‘Destacamento Blood’, de Spike Lee, retrata tragédia com pompa
STREAMING Destacamento Blood EUA, 2020. Direção: Spike Lee. Elenco: Chadwick Boseman, Delroy Lindo e Jonathan Majors. Na Netflix a partir da sexta (12).
O oportunismo e o senso de oportunidade tornaram possível a longa carreira de Spike Lee em Hollywood, algo raro, senão único, no caso de um diretor afro-americano.
No ano passado, ele recebeu o Oscar de melhor roteiro adaptado por “Infiltrado no Klan”, que seria mais justo ter ganho em 1989 por “Faça a Coisa Certa”, mas o prêmio recente e a atenção recebida devem ter estimulado Lee a fazer algo mais ousado que resultou em
“Destacamento Blood”.
Sua carreira se firmou por um olhar entre o irônico e o dramático sobre as relações afetivas em Nova York, em especial, sobre o Brooklyn, onde nasceu, cresceu e trabalha. Nos últimos anos, fez filmes, no seu melhor, eficientes mas pouco pessoais, inclusive fora de uma ambiência afro-americana, como “A Última Noite”. O ocaso na indústria parecia ser o horizonte da carreira de Lee.
A biografia “Malcolm X”, em 1992, foi uma escolha ousada, sustentada pelo carisma de Denzel Washington e que não desqualifica a violência como arma política, quando o que se poderia esperar seria um filme sobre Martin Luther King, o reverendo pacifista, mais palatável para a América liberal. Fazer um filme sobre Malcolm X foi tanto uma resposta ao presente quanto à história da população afro-americana em seu país.
Infelizmente, não é o que acontece com “Destacamento Blood”. Seu projeto mais ambicioso desde “Malcolm X” faz da volta de veteranos afro-americanos ao Vietnã uma rocambolesca procura dos restos mortais de seu amigo e líder do grupo, morto em combate, e de barras de ouro que estavam transportando em missão mas que acabaram por deixarem enterradas.
O diretor sobrecarrega o longo filme —156 minutos— com arquivos de época, falas de Muhammad Ali, Angela Davis entre outros na intenção de situar uma história particular no contexto mais amplo da história dos Estados Unidos e da presença dos afro-americanos desde a escravidão ao movimento Black Lives Matter.
Com problemas de edição, como elipses inesperadas e alongamentos desnecessários, o filme é embalado pelas músicas de Marvin Gaye —as canções mais suaves e elegantes para falar de violência. Essa lição Lee também não segue.

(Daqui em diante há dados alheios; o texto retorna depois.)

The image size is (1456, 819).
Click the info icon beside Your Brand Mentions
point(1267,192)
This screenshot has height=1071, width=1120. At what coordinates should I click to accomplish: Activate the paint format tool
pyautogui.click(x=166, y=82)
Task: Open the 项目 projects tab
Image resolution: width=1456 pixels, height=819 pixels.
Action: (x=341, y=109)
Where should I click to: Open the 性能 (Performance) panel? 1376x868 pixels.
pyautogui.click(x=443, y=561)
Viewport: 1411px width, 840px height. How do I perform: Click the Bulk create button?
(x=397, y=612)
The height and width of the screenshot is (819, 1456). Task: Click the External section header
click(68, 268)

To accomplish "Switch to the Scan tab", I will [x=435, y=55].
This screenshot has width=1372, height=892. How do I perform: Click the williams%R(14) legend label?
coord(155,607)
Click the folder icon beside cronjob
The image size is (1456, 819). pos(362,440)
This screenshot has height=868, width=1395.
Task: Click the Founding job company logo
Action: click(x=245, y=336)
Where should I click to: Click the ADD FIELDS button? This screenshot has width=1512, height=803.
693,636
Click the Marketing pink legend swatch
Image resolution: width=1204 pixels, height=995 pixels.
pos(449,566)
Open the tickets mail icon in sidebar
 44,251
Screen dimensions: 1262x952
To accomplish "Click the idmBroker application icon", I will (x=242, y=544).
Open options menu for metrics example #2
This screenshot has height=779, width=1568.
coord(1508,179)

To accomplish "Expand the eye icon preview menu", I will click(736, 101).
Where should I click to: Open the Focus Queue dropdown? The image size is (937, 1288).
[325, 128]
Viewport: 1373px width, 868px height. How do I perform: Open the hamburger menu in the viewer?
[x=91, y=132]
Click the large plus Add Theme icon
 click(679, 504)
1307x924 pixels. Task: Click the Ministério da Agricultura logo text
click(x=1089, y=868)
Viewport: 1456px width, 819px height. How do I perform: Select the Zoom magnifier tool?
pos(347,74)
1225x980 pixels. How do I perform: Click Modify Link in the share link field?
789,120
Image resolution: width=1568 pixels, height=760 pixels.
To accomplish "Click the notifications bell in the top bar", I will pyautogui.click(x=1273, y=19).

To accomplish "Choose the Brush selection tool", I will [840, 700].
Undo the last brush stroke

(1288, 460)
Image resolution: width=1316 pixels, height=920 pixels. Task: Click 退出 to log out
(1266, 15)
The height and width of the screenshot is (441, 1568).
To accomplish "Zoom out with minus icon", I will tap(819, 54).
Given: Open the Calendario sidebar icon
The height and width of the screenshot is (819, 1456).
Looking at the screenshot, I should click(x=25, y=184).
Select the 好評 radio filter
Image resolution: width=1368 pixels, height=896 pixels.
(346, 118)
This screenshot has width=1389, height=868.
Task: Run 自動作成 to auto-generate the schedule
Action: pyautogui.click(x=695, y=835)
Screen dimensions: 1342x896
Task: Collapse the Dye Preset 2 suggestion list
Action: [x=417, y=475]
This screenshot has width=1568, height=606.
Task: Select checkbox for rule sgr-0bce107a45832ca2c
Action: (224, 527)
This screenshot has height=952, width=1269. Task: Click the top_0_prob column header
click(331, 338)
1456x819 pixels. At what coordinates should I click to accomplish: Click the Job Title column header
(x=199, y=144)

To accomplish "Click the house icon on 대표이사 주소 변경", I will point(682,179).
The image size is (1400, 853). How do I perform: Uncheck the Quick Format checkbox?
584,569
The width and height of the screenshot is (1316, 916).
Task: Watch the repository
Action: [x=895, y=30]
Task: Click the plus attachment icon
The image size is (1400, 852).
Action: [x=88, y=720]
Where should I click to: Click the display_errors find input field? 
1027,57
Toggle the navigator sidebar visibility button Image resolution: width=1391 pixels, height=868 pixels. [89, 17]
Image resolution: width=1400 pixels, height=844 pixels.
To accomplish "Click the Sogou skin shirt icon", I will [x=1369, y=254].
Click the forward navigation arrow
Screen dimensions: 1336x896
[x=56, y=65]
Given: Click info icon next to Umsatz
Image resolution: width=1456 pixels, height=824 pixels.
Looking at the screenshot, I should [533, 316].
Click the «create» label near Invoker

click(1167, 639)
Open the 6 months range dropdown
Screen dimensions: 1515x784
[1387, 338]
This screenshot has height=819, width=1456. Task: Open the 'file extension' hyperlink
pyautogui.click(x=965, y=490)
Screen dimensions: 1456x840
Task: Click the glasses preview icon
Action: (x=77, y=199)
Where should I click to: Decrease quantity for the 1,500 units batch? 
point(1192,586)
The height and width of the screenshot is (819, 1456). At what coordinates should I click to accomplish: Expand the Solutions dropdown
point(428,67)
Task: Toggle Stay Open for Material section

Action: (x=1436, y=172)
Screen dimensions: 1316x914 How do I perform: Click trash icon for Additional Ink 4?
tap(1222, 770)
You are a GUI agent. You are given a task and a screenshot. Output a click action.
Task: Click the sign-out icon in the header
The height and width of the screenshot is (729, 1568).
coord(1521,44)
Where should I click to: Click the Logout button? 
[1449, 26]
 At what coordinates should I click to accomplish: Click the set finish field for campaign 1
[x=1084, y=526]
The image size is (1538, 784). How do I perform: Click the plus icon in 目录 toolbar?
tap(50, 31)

“Destacamento Blood” se sustenta em atuações corretas, contudo sem destaque em meio às belas paisagens do Vietnã, com pouco uso dramático do espaço. Logo no início, a festa descontraída em que que os veteranos adentram com um cartaz de “Apocalypse Now” ao fundo é um achado irônico que fez lembrar a sátira de “A Hora do Show”.
Mas, na maior parte, o diretor leva um pouco a sério demais sua trama a culminar nos monólogos de Paul, papel de Delroy Lindo, veterano deslocado na volta para casa e eleitor de Trump. Ele vê o amigo morto e repete a palavra “loucura”, como numa paródia de Marlon Brando no filme de Coppola, que repete a palavra “horror”.
Diante do recente e brutal assassinato de George Floyd e das manifestações geradas a partir de mais esta morte pelas forças policiais, comuns tanto nos EUA quanto no Brasil, sem dúvida, a Netflix lança, de forma oportuna e oportunista, “Destacamento Blood”.
Spike Lee se arriscou ao fazer um filme sobre Malcolm X conjugando espetáculo e política, se aliando a uma nova geração de diretores e ativistas.
Algo de diferente acontece em “Destacamento Blood”. Não parece ser por acaso que a escolha final seja pela presença de Martin Luther King, numa fala sobre a integração afroamericana, e a última expressão pronunciada no filme seja “be safe”. As minorias sempre pagaram um preço pela segurança americana. Sintonizado com nosso tempo, Lee está mais interessado na nação do que nas relações coloniais por trás da Guerra do Vietnã.
Nem sempre estamos à altura do que vivenciamos nem conseguimos evocar o passado de forma que abra novas perspectivas para o presente. A urgência não justifica o bom-mocismo simplificador.
“Destacamento Blood” quase apaga o maior desastre militar americano e seu fracasso colonial ao terminar numa grande conciliação de pais e filhos, mortos e vivos, vietnamitas e americanos, negros e brancos. O épico vira grandiloquente, o trágico só consegue ser pomposo. Ainda teremos que esperar mais por um filme que esteja à altura da experiência dos afro-americanos no Vietnã.